── Zitierter Text
In der heutigen neunstündigen Debatte
ist unendlich viel gesagt worden, um uns gegenseitig stark zu machen in der Überzeugung, daß wir wirklich einen Rechtsanspruch auf die Saar haben. Ich möchte eigentlich wissen, für wen in diesem Hause das zu sagen unerläßlich ist. Diese Frage ist völlig unbestritten. Wir reden den ganzen Tag in diesem Sinne, denn wir haben niemals die Entschließung vom 2. Juli an irgendeinem Punkt verlassen. Wir sind bei allem davon ausgegangen, daß die Saar ein Bestandteil Deutschlands, um es genau zu sagen, ein Bestandteil des Deutschen Reiches ist. Ich möchte mir zu dem, was die beiden Herren hier von der Saar gesagt haben, in diesem Zusammenhang zu bemerken erlauben — in der Hoffnung, daß der saarländische Rundfunk nicht abgeschaltet ist oder jedenfalls die deutschen Rundfunksendungen an die Saar kommen —, daß wir großen Respekt und alle Achtung vor der Reichstreue der Saarländer haben, denen die uneingeschränkte politische Bewegungsfreiheit bis zum heutigen Tage, Gott sei es geklagt, versagt ist.
Aber was haben wir denn eigentlich von Anfang an getan, als dafür gekämpft, daß diese Bewegungsfreiheit eingeräumt wird? Im Europarat ging es damit los. Es gibt das Dokument Nr. 60, das nicht nur die Sozialisten unterschrieben haben — das ist wahr —, sondern das wir Deutschen alle miteinander unterschrieben haben und in dem wir gesagt haben, daß sich die Beratende Versammlung des Europarates damit befassen möge, daß endlich an der Saar die uneingeschränkte Gewährung der politischen Grundrechte hergestellt wird, d. h. daß der verdammte Lizenzzwang endlich einmal falle. Das ist wahr; aber das ist nicht alles.
Es gibt auch das Dokument Nr. 54, Herr Kollege Ollenhauer, und damit fing die Geschichte des sogenannten Naters-Plans an. Der Herr Bundeskanzler hat mit seinen heutigen Feststellungen ganz recht gehabt. Darauf kam nämlich im Europarat der Antrag, über das zukünftige Statut der Saar zu verhandeln, sich im Europarat Gedanken zu machen nicht nur darüber, wie der Lizenzzwang für politische Parteien schleunigst beseitigt werden könnte, sondern sich auch Gedanken darüber zu machen, wie das zukünftige Statut, die zukünftige Position — la position future de la Sarre — aussehen solle oder könne. Das, meine Damen und Herren, steht in dem Antrag an die Beratende Versammlung, Dokument Nr. 54, vom 17. September 1952. Ich kann Ihnen nicht helfen, es ist unterzeichnet nur von Sozialisten. Es finden sich darunter die Namen unserer Kollegen Altmaier, Nölting, Krahnstöver. Kalbitzer, Paul, Erler, Schmid usw. Die anderen sind
Franzosen. Damit begann die Geschichte mit dem Naters-Plan zu Straßburg im Europarat und nicht mit einer Initiative von uns.
────
Die Aufgaben
**a)** Wiederhole aus der Rede zur Saarfrage wortgetreu den Abschnitt von „Aber was haben“ bis „ist nicht alles.“.
**b)** Fasse die Rede zur Saarfrage in zwei Sätzen zusammen.
**c)** Welches Datum trägt laut der Rede zur Saarfrage der Antrag an die Beratende Versammlung, Dokument Nr. 54?
Die Datensätze werden hier nicht benötigt.
── Einträge im Datensatz
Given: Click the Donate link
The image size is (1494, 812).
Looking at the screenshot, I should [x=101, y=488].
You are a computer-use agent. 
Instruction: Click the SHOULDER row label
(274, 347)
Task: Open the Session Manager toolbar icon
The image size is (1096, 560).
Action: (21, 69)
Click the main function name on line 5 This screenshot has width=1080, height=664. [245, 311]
────
Antworten je Aufgabe
**a)**
Aber was haben wir denn eigentlich von Anfang an getan, als dafür gekämpft, daß diese Bewegungsfreiheit eingeräumt wird? Im Europarat ging es damit los. Es gibt das Dokument Nr. 60, das nicht nur die Sozialisten unterschrieben haben — das ist wahr —, sondern das wir Deutschen alle miteinander unterschrieben haben und in dem wir gesagt haben, daß sich die Beratende Versammlung des Europarates damit befassen möge, daß endlich an der Saar die uneingeschränkte Gewährung der politischen Grundrechte hergestellt wird, d. h. daß der verdammte Lizenzzwang endlich einmal falle. Das ist wahr; aber das ist nicht alles.

**b)** Der Redner erklärt den deutschen Rechtsanspruch auf die Saar als Bestandteil des Deutschen Reiches für unbestritten und würdigt die Reichstreue der Saarländer, denen die politische Bewegungsfreiheit versagt ist. Er verweist auf das von allen Deutschen unterzeichnete Dokument Nr. 60 gegen den Lizenzzwang und auf das nur von Sozialisten und Franzosen unterzeichnete Dokument Nr. 54, mit dem im Europarat die Geschichte des Naters-Plans begann.

**c)** Den 17. September 1952.